Jessica Hallgath, a bioengineering student at the University of Michigan-Dearborn, is our January 2017 Volunteer of the Month. Jessica can be found walking our exhibit floor, explaining scientific concepts to children, and visiting classrooms to encourage kids to explore careers in science. Not only does she enjoy showing children how our plasma globes cause lightbulbs to illuminate, she loves seeing “lightbulbs” go off when children understand scientific concepts. Hear why volunteering at MiSci is important to her.
My name is Jessica, and I have recently started volunteering at the science center. For as long as I can remember, I have loved science. When I was young, my parents bought me these books that had tons of science experiments for kids (you know, like making goo out of glue, and volcanoes and stuff) that easily made me the coolest kid on the block.
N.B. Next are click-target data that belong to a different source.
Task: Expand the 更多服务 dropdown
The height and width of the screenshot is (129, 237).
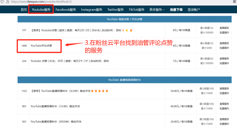Action: click(157, 9)
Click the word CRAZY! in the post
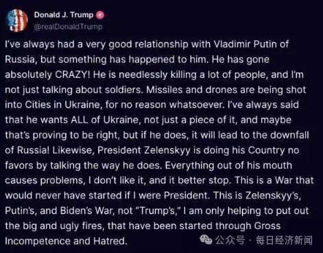 (73, 75)
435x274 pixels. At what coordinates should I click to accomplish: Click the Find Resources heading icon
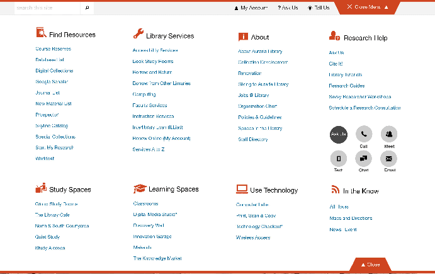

I loved getting my hands dirty and learning new things – although, at the time, I didn’t view it as learning. I was just having fun, right?
That’s one of the things that I love about volunteering at the science center. Each time I volunteer, I’m transported back to a place of wonder and excitement. I firmly believe the science center is one of the greatest assets to Detroit. It allows people (young and old!) a space to simply explore; to experience new things and learn without even know it! In school, it can be easy to get lost in hundreds of equations, theories, lab sessions and due dates. But the most important thing I’ve learned in college isn’t how to solve for the diffusion rate in a chemostat – it’s that life is one big laboratory. By volunteering at the science center, I hope to help even one child see the potential in this laboratory they’ve been given. Whether it’s through watching chocolate syrup mix with milk after school, or planting a garden in the backyard with mom – these kids are scientists, and they don’t even know it yet!
While volunteering at MiSci, I’m able to see the scientific process every day from the youngest scientists around us. From watching a guest create something new in Spark!Lab or find the perfect mix of water and air to launch the rocket to the sky, I absolutely love seeing little minds at work. With the huge variety of exhibits, there’s something for everyone to fall in love with. Knowing that I may get to be a small part of an experience that inspires the next architect, biologist, researcher, astronaut, engineer, or educator is such a rewarding experience.
With that, I encourage you to find your niche in this cool laboratory we all share. Encourage the youngest around us to go after their dreams and know that they are capable of STEM, or whatever it is they aspire to do.